Typically, the head 215 of the conductive device 2 extends into the bore 11 a length less than the depth of the bore 11.

As shown in fig. 3, in the present embodiment, preferably, the cover plate 3 is provided with a mounting boss 31, the mounting boss 31 is provided with a mounting hole 32 for the conductor 21 to pass through, the tail portion 213 of the conductor 21 is provided with a mounting platform 211, a plane of the mounting boss 31 is attached to the mounting platform 211 of the tail portion 213 to form a conductive surface, and the conductive surface is used for conducting the conductor 21 and the cover plate 3.

Usually, the mounting hole 32 is a circular inner hole 11, and the tail portion 213 of the conductor 21 is cylindrical corresponding to this, but the mounting hole 32 and the conductor 21 may have other shapes as long as they are attached to each other, and in the following embodiment, the mounting hole 32 is circular, and the conductor 21 is cylindrical, and the mounting hole 32 and the conductor 21 are mounted with a small gap therebetween.
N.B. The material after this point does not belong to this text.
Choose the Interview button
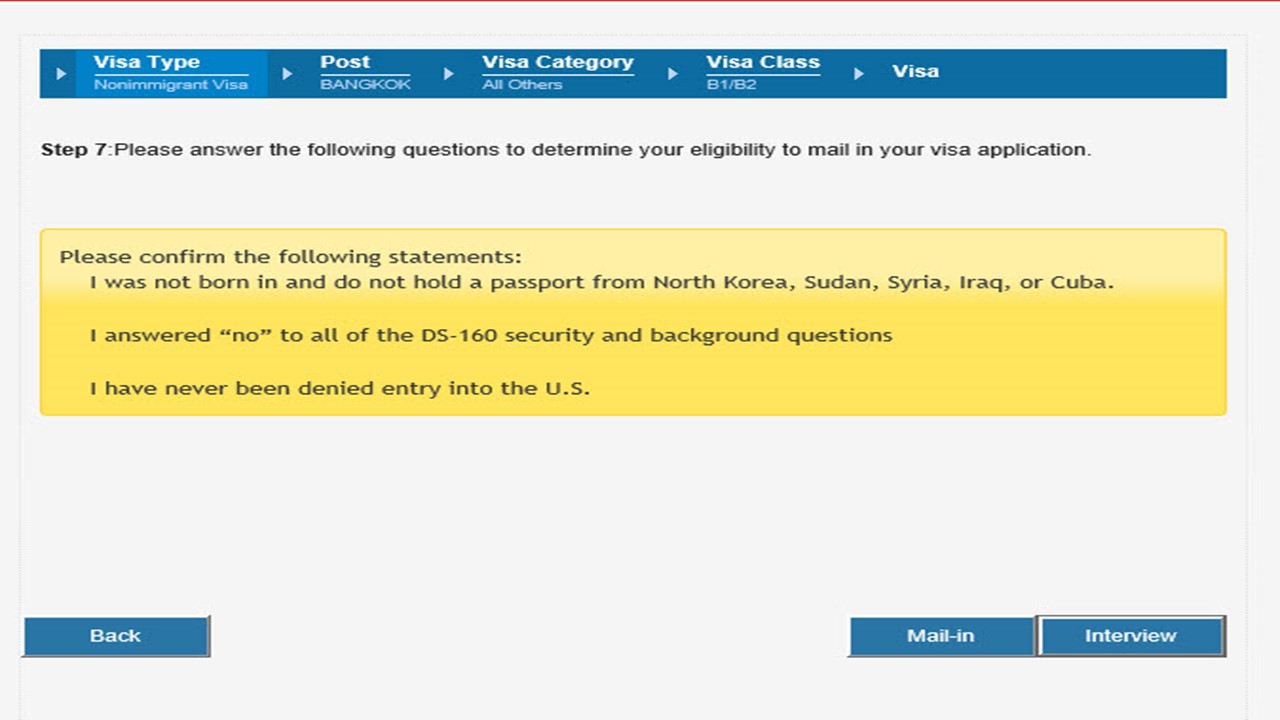Image resolution: width=1280 pixels, height=720 pixels. click(1131, 636)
In one embodiment, the mounting platform 211 of the conductive body 21 is connected to the mounting boss 31 of the cover plate 3 by a bolt, specifically as shown in fig. 2 and fig. 5, two or more threaded holes 33, which may be through holes 212 or blind holes, may be specifically provided on the cover plate 3, and the through hole 212 is provided at the mounting platform 211 of the conductive body 21, and the conductive body 21 is fixed on the cover plate 3 by a bolt sequentially passing through the mounting platform 211 of the conductive body 21 and the threaded hole 33 of the cover plate 3; in this embodiment, the sealing ring 22 is disposed between the cylindrical surface of the conductive body 21 and the installation hole 32, specifically, the cylindrical surface of the conductive body 21 is disposed with the annular groove 214, and the sealing ring 22 is disposed in the annular groove 214.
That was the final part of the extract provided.